→ **Short problem**
Set down the listing word for word, starting at the line containing "Like the tweet with 257 likes" and ending at the line containing "Instruction: Click Manga", with both of those lines included. Don't include the pictures in your answer.

→ **Given data**
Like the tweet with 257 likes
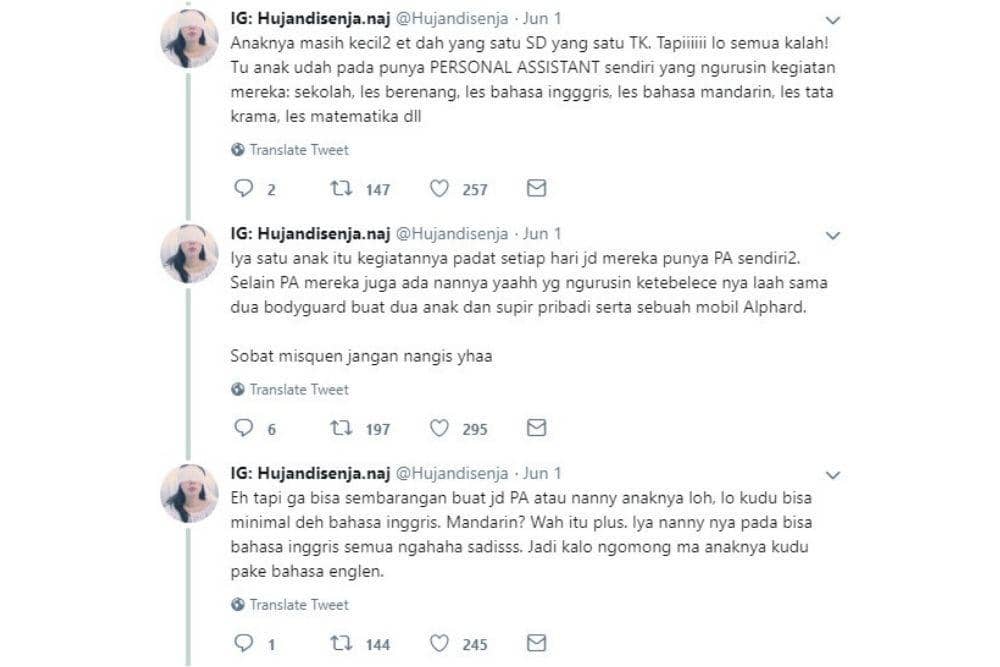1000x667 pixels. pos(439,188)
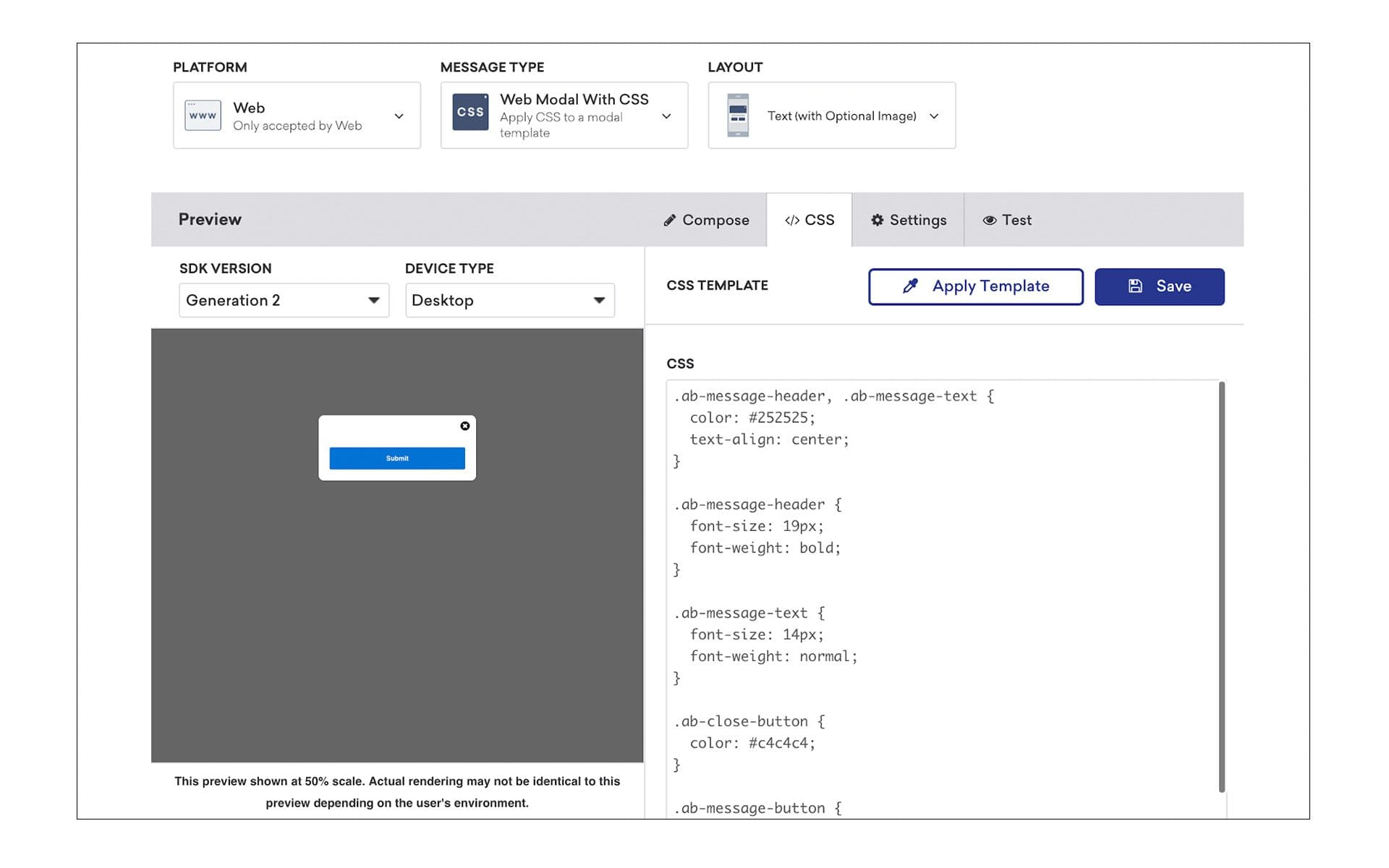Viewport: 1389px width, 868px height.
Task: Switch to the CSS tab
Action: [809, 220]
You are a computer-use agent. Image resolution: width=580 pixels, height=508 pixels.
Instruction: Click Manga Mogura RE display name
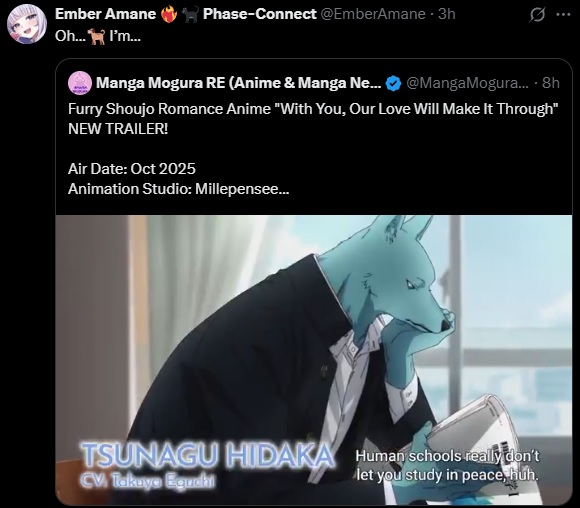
--
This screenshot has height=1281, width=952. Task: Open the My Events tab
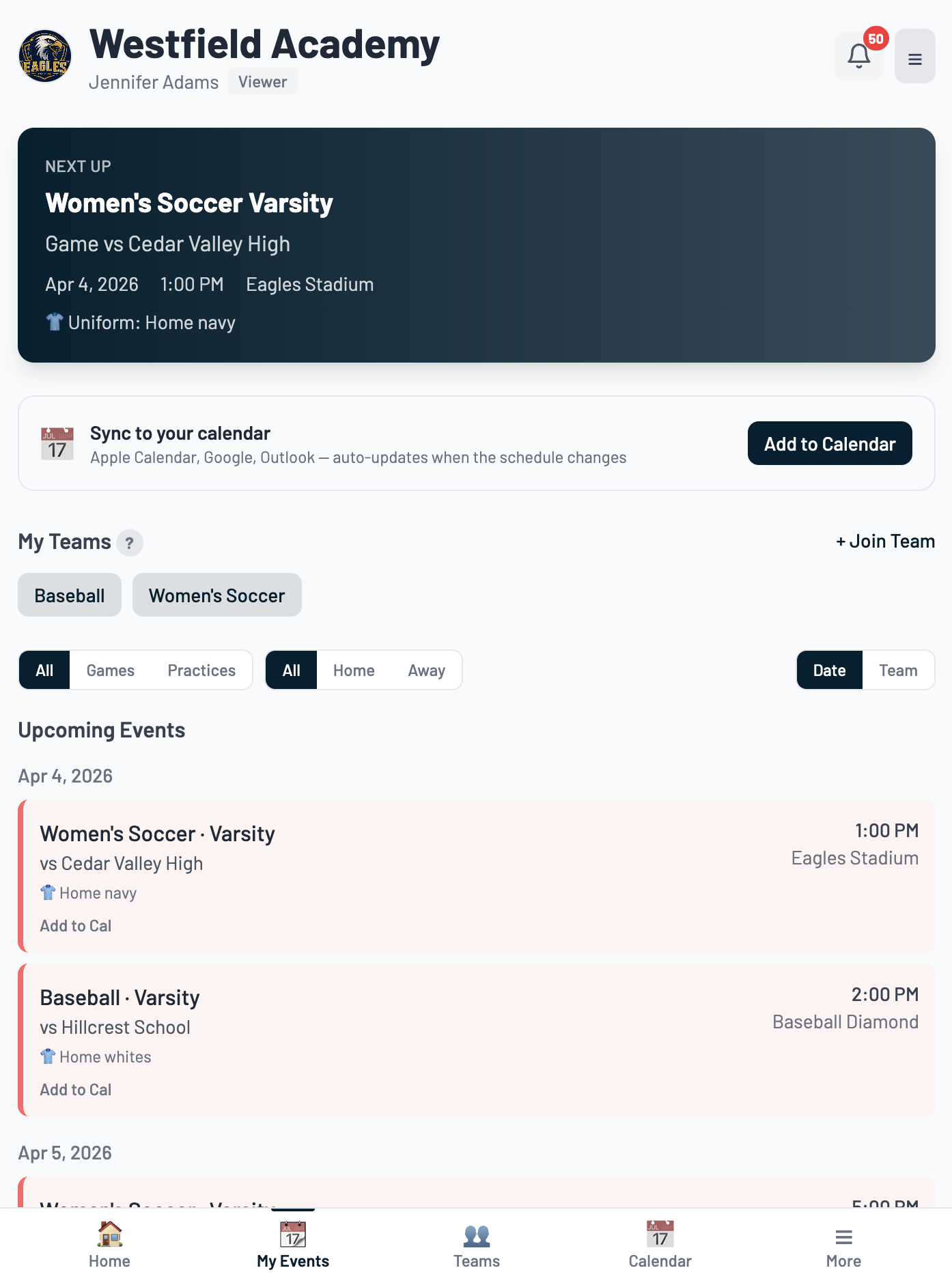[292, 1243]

→ **Result of this task**
Like the tweet with 257 likes
1000x667 pixels. pos(439,188)
Viewport: 1389px width, 868px height.
Task: Switch to the CSS tab
Action: [809, 220]
You are a computer-use agent. Image resolution: width=580 pixels, height=508 pixels.
Instruction: Click Manga Mogura RE display name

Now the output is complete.